I was born in 1983, but for those who were old enough to go see Star Wars Episode V (1980) when it first came out the revelation of Darth Vader’s paternity probably represents some kind of Joseph Campbellian watershed moment, the most iconic representation of all of our father-son relationships cinema might have ever delivered: in the end, aren’t all of our dads really just black plate armor wearing manifestations of archetypical Dread? And, when you were seven, didn’t they all sound like James Earl Jones?
Few pop culture enthusiasts seem to remember the other startling moment from that movie, though – or at least they remember it with far less clarity:
[as Luke leaves before completing his training]
Yoda: Told you I did. Reckless is he. Now, matters are worse.

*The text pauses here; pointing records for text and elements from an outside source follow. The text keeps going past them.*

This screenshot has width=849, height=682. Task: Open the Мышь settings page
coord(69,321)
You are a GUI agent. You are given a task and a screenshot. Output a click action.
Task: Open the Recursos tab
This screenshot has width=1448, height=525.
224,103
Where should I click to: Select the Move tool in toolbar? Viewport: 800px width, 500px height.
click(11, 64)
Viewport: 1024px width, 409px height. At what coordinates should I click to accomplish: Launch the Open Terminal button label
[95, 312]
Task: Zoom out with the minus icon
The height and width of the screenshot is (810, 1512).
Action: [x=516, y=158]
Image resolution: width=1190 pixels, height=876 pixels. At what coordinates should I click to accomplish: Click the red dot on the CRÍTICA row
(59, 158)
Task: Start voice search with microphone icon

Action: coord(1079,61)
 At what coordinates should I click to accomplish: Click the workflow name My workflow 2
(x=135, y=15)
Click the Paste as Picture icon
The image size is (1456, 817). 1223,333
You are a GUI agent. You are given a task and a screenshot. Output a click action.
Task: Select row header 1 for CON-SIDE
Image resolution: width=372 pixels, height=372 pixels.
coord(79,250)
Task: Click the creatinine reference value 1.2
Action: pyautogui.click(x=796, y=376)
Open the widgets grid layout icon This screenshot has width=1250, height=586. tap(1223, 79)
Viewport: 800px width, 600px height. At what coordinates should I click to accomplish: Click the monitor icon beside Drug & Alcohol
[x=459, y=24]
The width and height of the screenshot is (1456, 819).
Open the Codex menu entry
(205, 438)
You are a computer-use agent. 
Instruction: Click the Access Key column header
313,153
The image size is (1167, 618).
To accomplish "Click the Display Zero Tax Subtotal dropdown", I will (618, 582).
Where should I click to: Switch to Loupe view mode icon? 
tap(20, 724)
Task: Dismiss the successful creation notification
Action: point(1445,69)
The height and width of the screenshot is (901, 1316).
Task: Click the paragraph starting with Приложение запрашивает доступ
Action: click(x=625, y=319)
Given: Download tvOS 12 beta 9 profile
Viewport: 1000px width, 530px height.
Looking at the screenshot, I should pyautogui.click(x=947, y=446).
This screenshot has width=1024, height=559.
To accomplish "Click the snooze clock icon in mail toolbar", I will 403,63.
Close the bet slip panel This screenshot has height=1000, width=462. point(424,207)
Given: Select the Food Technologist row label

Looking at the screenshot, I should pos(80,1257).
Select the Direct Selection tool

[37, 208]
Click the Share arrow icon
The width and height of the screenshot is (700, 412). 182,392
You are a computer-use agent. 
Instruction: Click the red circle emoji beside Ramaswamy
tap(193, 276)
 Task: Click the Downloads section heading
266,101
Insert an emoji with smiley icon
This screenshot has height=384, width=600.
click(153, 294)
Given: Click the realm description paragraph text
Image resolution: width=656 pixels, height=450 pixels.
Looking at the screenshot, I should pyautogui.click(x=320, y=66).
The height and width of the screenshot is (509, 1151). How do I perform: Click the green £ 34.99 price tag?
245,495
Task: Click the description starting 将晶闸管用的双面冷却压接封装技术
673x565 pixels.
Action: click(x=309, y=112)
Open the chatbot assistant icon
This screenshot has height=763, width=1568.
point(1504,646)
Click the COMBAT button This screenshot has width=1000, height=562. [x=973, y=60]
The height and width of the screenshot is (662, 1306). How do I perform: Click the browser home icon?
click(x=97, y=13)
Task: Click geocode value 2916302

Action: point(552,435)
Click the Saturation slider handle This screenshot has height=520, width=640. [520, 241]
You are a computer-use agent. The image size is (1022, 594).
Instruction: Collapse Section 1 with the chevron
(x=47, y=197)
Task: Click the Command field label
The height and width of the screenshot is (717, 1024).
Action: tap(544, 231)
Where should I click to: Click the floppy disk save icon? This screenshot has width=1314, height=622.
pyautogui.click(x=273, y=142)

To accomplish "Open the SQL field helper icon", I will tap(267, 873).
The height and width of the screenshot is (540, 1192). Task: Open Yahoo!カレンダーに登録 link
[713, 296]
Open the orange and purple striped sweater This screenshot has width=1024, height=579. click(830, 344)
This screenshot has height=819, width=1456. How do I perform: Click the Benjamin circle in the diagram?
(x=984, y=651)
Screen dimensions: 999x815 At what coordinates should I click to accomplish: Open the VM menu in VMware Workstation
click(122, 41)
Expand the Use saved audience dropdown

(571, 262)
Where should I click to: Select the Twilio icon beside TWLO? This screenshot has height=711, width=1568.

Obi-Wan: That boy was our last hope.
Yoda: No. There is another.
WTF? Another Skywalker?
Here he is. His name is Andrew Reed. He is driving across America in search of College Football, which is very much like driving across College Football in search of America. We will be in Columbus and Los Angeles for the same games. It appears we missed each other in Nebraska. That we are doing this in the same season is mind boggling. That we are both driving is testament to the infinite stupidity of the human mind, and to the boundless realms of hope in the human soul, which, as my odometer can attest, is very often found napping while the mind draws up the itinerary.
Reed and I are different in that Reed is being paid by SI.com’s On Campus to report on tailgates. I am being paid by Negative Debit Card Transactions.com to use my bank account to further the economies of two dozen college towns throughout our fine nation. Which one of us will come out ahead? If I were a betting man I’d say me, but then again I am a betting man and I managed, in just forty five minutes of dealer’s choice, to get fleeced by the residents of Murfreesboro, TN in a game of tailgate poker. They made up for it by cooking me goat. The goat was symbolic of Western Kentucky’s preferred copular (from the Latin copula: “to link, via prophylactics, fraternity rushees to four legged creatures”) partners, and it’s also a symbol of why you shouldn’t bet on me. I eat tailgating food based on goat fucking jokes.
And let me say this: the goat was actually kinda tasty.